Kenapa Harus Sawit?



Hingga tahun 2015 perkebunan sawit di Indonesia sudah mencapai 11,44 juta hektar, namun Aceh saat ini berada diposisi kesembilan luas perkebunan sawit tingkat nasional. Akan tetapi, dalam konteks Aceh ekspansi perkebunan sawit terus bertambah dan sudah mencapai pada angka 393.270 ha di tahun 2014 atau sekitar 39,43% penguasahaan lahan dari komoditas lainnya.


Dari jumlah tersebut, Kabupaten Nagan Raya menempati urutan pertama penguasaan lahan untuk perkebunan sawit seluas 82.252 ha (20,91%), kemudian disusul Kabupaten Aceh Timur 60.592 ha (15,41%), dan Kabupaten Aceh Singkil 55.441 ha (14,10%).
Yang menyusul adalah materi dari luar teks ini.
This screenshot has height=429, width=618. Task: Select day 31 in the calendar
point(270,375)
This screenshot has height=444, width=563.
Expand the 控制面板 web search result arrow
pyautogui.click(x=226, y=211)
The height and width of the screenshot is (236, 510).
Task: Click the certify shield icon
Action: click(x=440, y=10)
Total produksi sawit di Aceh (2008 – 2013) sudah mencapai 10.939.270 ton, dan selama periode tersebut puncak kejayaan berada pada tahun 2012 dengan produksi 5.070.556 ton, atau 3.081.880 ton lebih besar dibandingkan total produksi pada tahun 2013 hanya 1.988.676 ton (BKM 2015). Baca Juga Masalah Kelapa Sawit



Itu kondisi terkini perkebunan kelapa sawit di Aceh, namun pertanyaan kemudian kenapa mesti kelapa sawit? kenapa tidak dikembangkan komoditas lain? Seperti kelapa, lada, cengkeh, pala, pinang, kako, kopi atau jenis – jenis lain. Bila dihadapkan dengan fakta yang terjadi dilapangan, pembukaan kawasan untuk perkebunan kelapa sawit justru menuai sejumlah kasus dan protes dari warga. Kasus hilangnya desa Kuala Seumanyam, kasus Rapala, Kasus Nafasindo di Aceh Singkil, Kasus PT. Syaukat di Bireuen, merupakan contoh kasus yang terjadi di Aceh.

Seharusnya pemerintah mulai berpikir dan mengambil pelajaran dari kasus – kasus tersebut. Sudah saatnya fokus pada pengembangan komoditas lain, saat ini peruntukan lahan untuk kelapa hanya seluas 103.119 ha, lada 861 ha, pala 21.103 ha, pinang 38.053 ha. Pengembangan komoditas tersebut dianggap lebih efektif dan tidak terlalu berdampak pada keberlangsungan lingkungan hidup jika dibandingkan dengan kelapa sawit. Dan yang terpenting adalah masyarakat merasa lebih akrab dengan tumbuhan itu, karena Aceh sendiri pernah berjaya dengan hasil komoditas tersebut.[]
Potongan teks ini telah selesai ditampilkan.